What you have to do ▸
Look for "computer" in each line of the records, and copy the lines that have it.

________________________________________

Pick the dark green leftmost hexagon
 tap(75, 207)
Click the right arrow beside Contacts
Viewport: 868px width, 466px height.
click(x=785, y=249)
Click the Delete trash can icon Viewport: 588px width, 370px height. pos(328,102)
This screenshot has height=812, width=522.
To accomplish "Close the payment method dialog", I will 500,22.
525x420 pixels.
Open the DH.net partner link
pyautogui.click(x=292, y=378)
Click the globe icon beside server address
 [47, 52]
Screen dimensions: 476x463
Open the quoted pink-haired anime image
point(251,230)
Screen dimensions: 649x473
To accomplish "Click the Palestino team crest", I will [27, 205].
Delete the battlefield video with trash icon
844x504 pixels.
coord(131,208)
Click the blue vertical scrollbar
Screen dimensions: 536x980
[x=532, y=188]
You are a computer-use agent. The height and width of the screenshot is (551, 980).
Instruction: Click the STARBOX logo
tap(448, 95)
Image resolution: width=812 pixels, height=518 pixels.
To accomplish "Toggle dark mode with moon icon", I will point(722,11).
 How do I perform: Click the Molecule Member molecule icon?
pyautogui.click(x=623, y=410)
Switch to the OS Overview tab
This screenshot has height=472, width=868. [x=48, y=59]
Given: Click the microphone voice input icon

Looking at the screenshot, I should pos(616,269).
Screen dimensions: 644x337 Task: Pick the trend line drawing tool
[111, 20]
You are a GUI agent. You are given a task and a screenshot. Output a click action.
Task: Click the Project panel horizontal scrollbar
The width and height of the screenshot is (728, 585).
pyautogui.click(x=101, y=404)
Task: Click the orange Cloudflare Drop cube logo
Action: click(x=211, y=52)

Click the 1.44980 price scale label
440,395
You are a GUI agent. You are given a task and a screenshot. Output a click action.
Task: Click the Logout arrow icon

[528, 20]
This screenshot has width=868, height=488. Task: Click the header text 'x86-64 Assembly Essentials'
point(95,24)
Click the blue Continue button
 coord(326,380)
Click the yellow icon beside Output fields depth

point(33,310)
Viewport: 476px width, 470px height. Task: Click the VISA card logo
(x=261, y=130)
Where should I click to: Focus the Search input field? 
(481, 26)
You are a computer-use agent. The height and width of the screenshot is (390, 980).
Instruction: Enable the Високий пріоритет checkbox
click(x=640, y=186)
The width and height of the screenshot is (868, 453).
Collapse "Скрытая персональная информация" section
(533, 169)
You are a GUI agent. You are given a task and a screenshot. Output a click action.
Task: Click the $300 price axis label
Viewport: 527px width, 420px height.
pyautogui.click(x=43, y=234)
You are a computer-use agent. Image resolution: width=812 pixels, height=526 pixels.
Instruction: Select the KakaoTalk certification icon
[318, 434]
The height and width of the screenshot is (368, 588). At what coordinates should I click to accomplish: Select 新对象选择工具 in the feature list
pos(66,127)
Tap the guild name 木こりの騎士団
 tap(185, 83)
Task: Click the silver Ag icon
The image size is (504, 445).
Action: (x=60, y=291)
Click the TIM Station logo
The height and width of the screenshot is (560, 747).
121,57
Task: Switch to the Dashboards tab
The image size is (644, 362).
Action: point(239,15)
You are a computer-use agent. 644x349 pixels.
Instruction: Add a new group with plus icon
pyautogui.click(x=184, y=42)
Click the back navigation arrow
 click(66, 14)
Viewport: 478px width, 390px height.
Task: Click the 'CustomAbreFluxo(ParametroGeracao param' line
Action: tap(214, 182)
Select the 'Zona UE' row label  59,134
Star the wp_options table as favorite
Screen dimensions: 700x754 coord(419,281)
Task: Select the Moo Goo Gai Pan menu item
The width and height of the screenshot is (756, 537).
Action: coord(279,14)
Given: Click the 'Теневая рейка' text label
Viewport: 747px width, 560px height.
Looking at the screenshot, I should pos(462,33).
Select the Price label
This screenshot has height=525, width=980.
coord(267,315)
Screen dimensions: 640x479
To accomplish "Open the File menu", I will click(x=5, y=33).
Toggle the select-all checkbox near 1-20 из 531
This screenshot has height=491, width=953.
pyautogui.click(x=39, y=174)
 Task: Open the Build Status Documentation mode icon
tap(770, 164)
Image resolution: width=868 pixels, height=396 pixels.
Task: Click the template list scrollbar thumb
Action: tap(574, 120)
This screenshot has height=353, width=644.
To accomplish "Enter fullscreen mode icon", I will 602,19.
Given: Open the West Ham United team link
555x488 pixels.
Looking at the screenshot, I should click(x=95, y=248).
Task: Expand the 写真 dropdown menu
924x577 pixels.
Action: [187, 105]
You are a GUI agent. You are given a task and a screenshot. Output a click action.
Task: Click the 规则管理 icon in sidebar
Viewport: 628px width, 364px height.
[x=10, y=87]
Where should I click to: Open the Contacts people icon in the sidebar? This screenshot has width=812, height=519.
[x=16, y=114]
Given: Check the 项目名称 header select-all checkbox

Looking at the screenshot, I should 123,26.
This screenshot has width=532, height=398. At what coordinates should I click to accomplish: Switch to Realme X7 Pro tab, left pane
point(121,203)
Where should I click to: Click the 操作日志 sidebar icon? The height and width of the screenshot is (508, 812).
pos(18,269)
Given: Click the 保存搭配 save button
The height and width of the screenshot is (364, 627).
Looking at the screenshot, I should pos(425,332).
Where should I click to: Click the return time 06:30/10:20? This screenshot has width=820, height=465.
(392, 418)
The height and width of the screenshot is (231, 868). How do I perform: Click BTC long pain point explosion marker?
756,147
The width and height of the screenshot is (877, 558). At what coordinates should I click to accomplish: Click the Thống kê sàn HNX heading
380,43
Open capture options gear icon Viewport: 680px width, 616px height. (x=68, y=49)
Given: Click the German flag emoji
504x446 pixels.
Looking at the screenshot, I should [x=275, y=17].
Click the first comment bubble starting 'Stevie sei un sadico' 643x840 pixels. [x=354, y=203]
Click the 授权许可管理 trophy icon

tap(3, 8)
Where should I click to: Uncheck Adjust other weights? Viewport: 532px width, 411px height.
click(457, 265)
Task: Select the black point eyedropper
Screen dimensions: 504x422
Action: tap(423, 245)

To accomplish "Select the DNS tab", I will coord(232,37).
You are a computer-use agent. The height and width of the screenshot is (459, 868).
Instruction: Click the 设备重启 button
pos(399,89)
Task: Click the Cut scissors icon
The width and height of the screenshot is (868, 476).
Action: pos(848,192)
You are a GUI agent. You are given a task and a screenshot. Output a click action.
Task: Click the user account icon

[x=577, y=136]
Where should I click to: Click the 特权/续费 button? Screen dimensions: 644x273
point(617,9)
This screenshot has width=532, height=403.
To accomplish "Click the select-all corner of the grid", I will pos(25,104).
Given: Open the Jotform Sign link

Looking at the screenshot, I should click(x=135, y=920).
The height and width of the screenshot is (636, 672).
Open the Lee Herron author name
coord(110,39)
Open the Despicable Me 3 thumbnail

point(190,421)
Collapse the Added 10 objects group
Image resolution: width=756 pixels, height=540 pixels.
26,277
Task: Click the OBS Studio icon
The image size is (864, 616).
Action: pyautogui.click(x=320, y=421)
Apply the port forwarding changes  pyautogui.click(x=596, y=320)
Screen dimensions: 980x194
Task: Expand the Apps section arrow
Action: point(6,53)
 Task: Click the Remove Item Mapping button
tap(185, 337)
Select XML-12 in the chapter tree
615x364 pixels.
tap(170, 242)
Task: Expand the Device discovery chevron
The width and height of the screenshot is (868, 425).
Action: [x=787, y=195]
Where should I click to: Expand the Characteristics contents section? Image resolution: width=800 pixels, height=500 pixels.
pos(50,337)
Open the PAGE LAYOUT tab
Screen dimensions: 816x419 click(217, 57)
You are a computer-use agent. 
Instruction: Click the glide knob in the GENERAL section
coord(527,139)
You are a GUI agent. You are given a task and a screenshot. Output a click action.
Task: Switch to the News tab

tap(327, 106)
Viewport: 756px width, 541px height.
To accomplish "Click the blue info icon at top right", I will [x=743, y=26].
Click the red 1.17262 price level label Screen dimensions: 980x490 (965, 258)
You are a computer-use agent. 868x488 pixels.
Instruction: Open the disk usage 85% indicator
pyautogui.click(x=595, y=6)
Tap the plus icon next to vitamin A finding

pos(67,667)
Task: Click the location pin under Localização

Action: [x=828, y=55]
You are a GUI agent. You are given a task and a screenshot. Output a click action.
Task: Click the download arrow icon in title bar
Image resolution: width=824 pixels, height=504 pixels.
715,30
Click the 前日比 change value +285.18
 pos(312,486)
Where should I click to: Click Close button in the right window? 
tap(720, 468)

________________________________________

Written solution ▸
You are a computer-use agent. The height and width of the screenshot is (551, 980).
You are a computer-use agent. The height and width of the screenshot is (390, 980).
You are a computer-use agent. Image resolution: width=812 pixels, height=526 pixels.
You are a computer-use agent. 644x349 pixels.
You are a computer-use agent. The height and width of the screenshot is (459, 868).
You are a computer-use agent. 
You are a computer-use agent. 868x488 pixels.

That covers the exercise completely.